### RECORD LIST
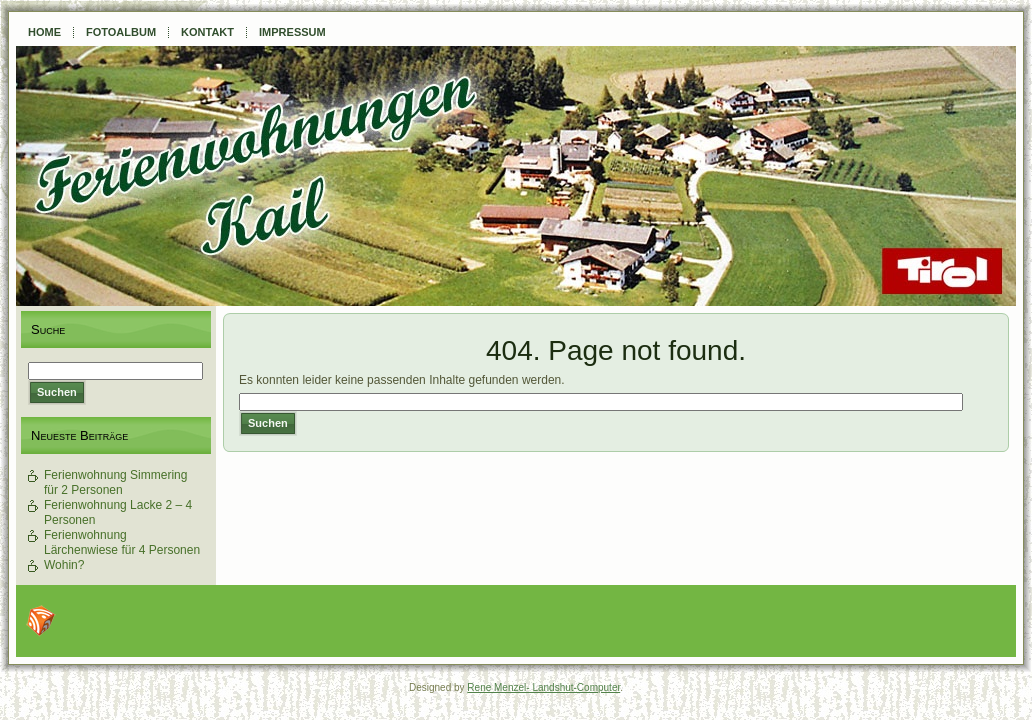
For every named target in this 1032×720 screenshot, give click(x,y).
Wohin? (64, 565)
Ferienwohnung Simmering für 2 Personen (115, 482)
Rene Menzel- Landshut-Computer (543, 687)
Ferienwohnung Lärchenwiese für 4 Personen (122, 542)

### TASK GOAL
Pull out every line of the records that contains the string "Ferienwohnung", copying each one in full. Treat uppercase and lowercase letters as different when matching.

### RESULT FOR THIS EXERCISE
Ferienwohnung Simmering für 2 Personen (115, 482)
Ferienwohnung Lärchenwiese für 4 Personen (122, 542)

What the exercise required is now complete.